Every day, parents and students face the challenges of navigating the American school system. More than one parent has scratched her head and wondered if there might not be a better way.
While homeschooling is a fairly well-known alternative, unschooling is a trend that is gaining ground.
Unschooling has been around since the 1970s, brought into vogue by educator John Holt, who advocated its practice instead of public schooling. However, even after four decades, unschooling remains virtually unknown.
“Unschooling means learning what one wants, when one wants, in the way one wants, for one’s own reasons," states Mary Griffith, author of “The Unschooling Handbook."
The major difference between unschooling and homeschooling is the approach to learning. In a homeschooling environment, parents act like teachers in the classroom. Guided by state and national standards, they plan lessons, assign homework, and grade assignments.
An unschooler’s day is whatever the student wants it to be.
“Choice and control reside with the learner," Griffith explains.
Unschooling operates with the faith that children are naturally curious and will follow their interests in their own way. Free from the controls and burdens of traditional education, unschoolers take cues from their passions and learn as needed.
While this may sound too good to be true, multiple studies show that there is more than fancy behind this non-traditional approach. Peter Gray, a psychology professor at Boston College, states that traditional schools create an “abnormal environment."
“What you see a child doing until the age of 4 — that is unschooling! Look at what that child has learned. There is no reason to believe that this ability to make mental connections, to ask questions, would disappear by the age of 5 and 6," Mr. Gray told The New York Times.
A study from the University of Colorado supports his hypothesis. Researchers investigated the effect that less-structured activities had on children’s self-directed executive functioning, or the cognitive processes involved in goal-oriented behavior. The study concluded that the more time children engaged in free-play, the better their self-directed executive functioning skills.
Parents considering unschooling sometimes assume that their children will not be well-prepared for college. They worry that if their child has no experience in a classroom setting, it will be difficult for her to excel in the most traditional academic setting of them all.
As it turns out, unschoolers have no trouble getting into those hallowed university halls. Recent research reveals that of 232 families who unschooled their children, 83 percent of children transitioned into college. Half of those students completed a bachelor’s degree or higher (or were currently enrolled).
It is a noted trend that unschoolers tend to gravitate toward more artistic pursuits. Perhaps this is an inherent component of the ability to pick your own learning course. After all, how many of us, left to our own devices, choose to do math problems?
On the other hand, not all unschoolers end up as musicians, writers, and painters. Half of men and 20 percent of women who were unschooled enter fields that require substantial backgrounds in science, technology, or math.
Unschooling presents a unique approach to education, and it isn’t for everybody.

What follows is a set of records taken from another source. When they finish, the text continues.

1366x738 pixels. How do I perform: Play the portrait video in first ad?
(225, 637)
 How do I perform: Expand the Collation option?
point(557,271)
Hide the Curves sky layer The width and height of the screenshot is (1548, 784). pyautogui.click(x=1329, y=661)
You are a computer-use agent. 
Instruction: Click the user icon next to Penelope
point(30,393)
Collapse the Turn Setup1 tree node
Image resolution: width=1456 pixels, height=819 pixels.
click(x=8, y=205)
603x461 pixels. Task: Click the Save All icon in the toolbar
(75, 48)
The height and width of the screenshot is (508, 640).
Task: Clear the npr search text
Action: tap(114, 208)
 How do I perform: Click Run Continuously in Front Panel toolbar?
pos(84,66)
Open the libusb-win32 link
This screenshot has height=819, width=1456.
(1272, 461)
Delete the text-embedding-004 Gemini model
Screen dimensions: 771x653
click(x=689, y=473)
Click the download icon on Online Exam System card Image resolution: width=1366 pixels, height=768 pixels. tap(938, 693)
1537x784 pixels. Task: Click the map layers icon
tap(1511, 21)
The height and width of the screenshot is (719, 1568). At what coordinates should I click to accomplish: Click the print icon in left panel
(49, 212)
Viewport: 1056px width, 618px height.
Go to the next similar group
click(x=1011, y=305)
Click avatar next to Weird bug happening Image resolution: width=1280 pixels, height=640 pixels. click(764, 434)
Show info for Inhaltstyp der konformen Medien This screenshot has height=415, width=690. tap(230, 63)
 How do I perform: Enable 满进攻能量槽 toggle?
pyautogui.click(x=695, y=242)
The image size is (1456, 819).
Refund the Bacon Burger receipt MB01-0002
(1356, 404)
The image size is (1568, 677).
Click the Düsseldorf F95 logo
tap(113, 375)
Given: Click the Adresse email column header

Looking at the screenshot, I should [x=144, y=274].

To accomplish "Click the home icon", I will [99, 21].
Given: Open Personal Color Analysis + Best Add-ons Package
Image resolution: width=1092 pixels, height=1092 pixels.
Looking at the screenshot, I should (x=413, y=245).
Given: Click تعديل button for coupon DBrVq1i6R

Only one percent of American children are currently unschooled. For parents looking for alternative options to the traditional school system, consider what form you want your child’s education to take. If you feel more confident with structure, homework, grades, tests, and other more conventional methods, then homeschooling is likely a better option.
If you are confident that your child can direct her learning (with you as a guiding hand), then unschooling may be the option you’re looking for.